宛がわれた部屋に戻され、着せ替え人形と化したアルベルトは生まれて初めて袖を通す礼服に固まっていた。
「服に着られるってこういうのを言うんだな」
(そうか?人間の服飾はよく分からんが、相応に見れたものだとは思うぞ?)
リンドヴルムに言われてもアルベルトにはこの服が自分に似合うとは思えない。黒を基調とした騎士を思わせるフォーマルな服だが、彼からすると騎士なんてガラでもないというのが本音だった。
「ではこちらに。セーラ様の準備が済むまでこちらでお待ち下さい」
「どうも」
しばし待たされながら、どうしてこうなったのかと自問してみるが答えは出ない。アルベルトは諦めて着飾ったセーラの姿を楽しみにする事にした。

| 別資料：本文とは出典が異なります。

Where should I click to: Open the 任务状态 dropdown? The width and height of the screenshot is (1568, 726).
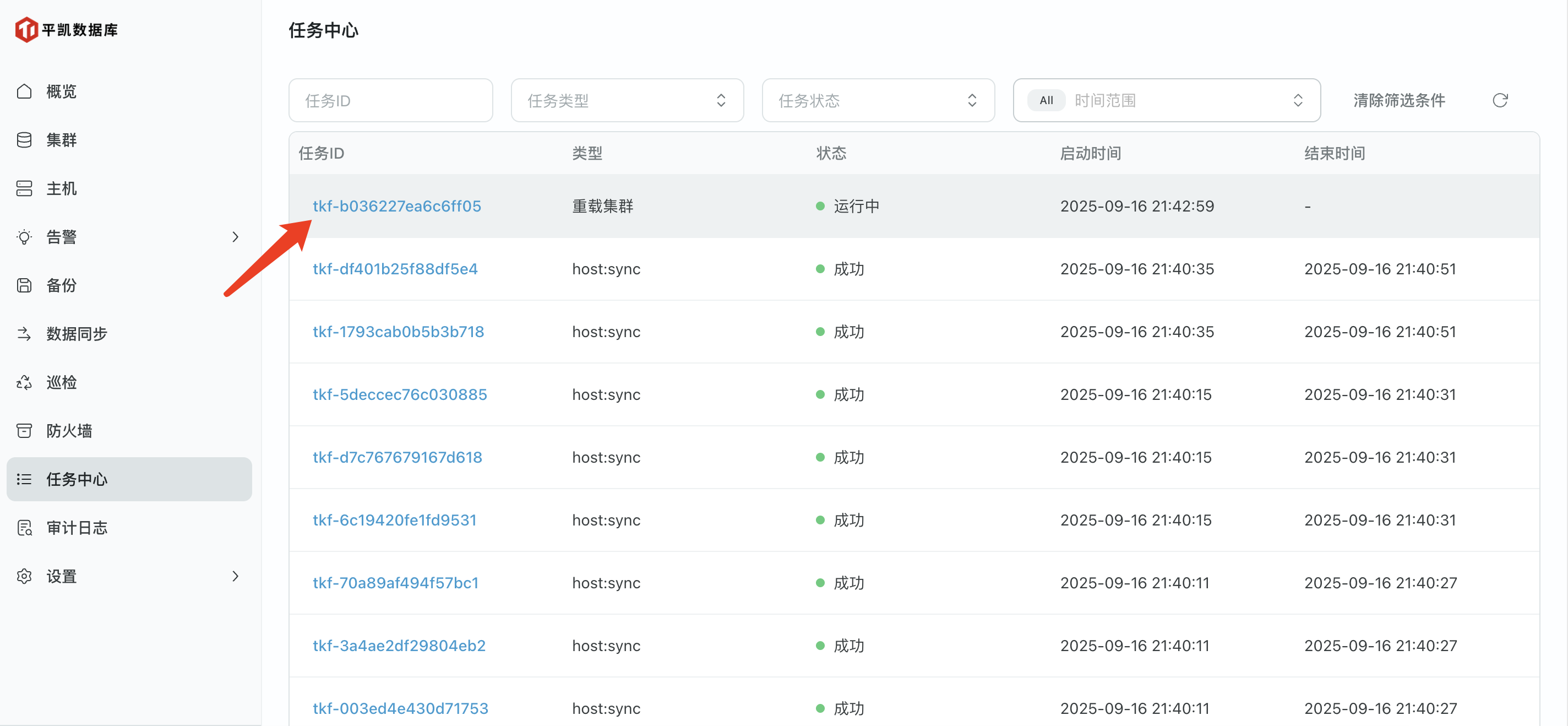coord(878,100)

「多分どんな格好しても似合うとは思うんだけどな。そもそも素材が綺麗なんだし」
(おや、アルベルトにも一定の美的センスはあったのですか)
「黙ってろ駄蛇。俺の感覚だってセーラや小春が可愛いってのは分かるってえの」
竜達の漫才をしながら待っていると、「お待たせしました」という声と同時にドアが開かれた。
「……!」
言葉が出なかった。赤を基調とした夜会用のドレス(ドレスに夜会用だの何だのと種類がある事も今始めて知ったのだが)に身を包んだセーラはとても美しかった。
「やっぱり、変かしら?」
「そ、そんな事はない。唯その……言葉にしたら全部陳腐になりそうでさ」
セーラは「気障ね」と笑い、エスコートを求めるように手を伸ばした。
「……」
「アル?」
固まったアルベルトを怪訝に思ったのか、セーラは不安そうに声を出した。
「……済まんセーラ。俺はどうしたらいい?」
全く専門外だったと思い出し、2人は思わず声をあげて笑ってしまった。